• **WORK TASK**
Without reproducing any picture, copy the records word for word.

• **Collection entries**
· · · ·

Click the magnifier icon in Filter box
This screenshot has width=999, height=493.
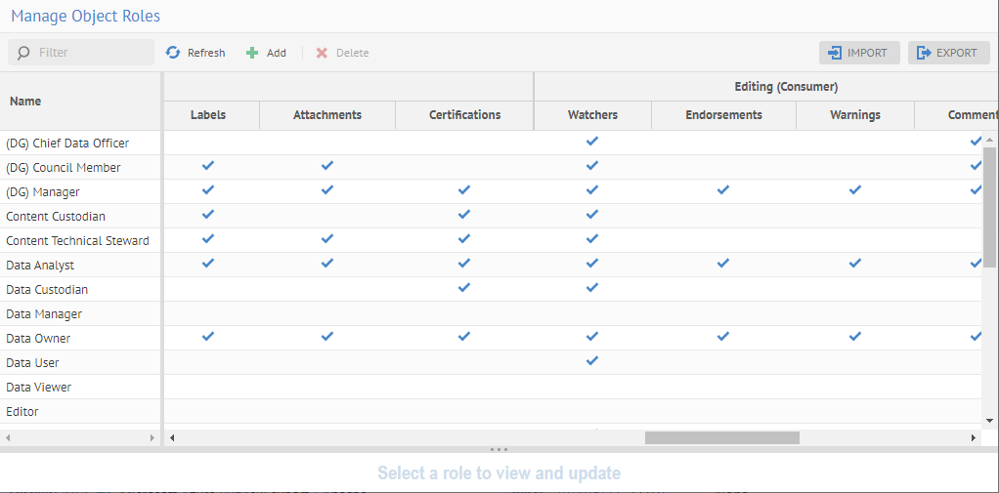coord(23,53)
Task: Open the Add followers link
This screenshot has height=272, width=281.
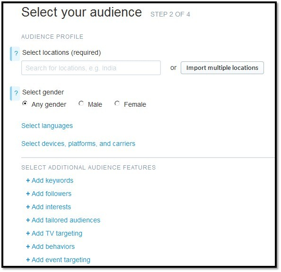Action: click(52, 194)
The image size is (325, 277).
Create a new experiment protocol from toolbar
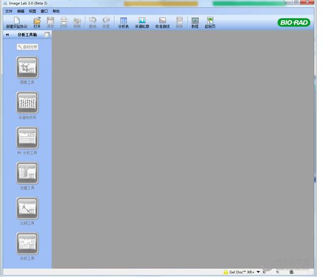pos(17,22)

· · · ·

• **SOLUTION TO THE EXERCISE**
Click the magnifier icon in Filter box
This screenshot has width=999, height=493.
coord(23,53)
Task: Open the Add followers link
This screenshot has height=272, width=281.
Action: click(52, 194)
The image size is (325, 277).
Create a new experiment protocol from toolbar
pos(17,22)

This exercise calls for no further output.